Work task:
Note how many lines in the entries below contain the string "button", and answer with that number and no other text.

Exercise input:
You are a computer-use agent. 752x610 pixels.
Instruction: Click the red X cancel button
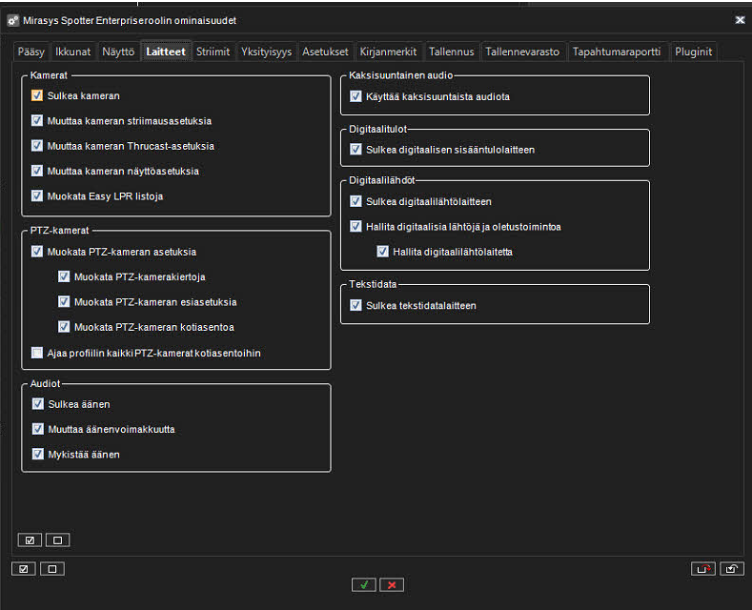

...

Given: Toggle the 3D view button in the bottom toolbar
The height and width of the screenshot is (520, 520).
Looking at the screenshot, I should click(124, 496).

Task result:
2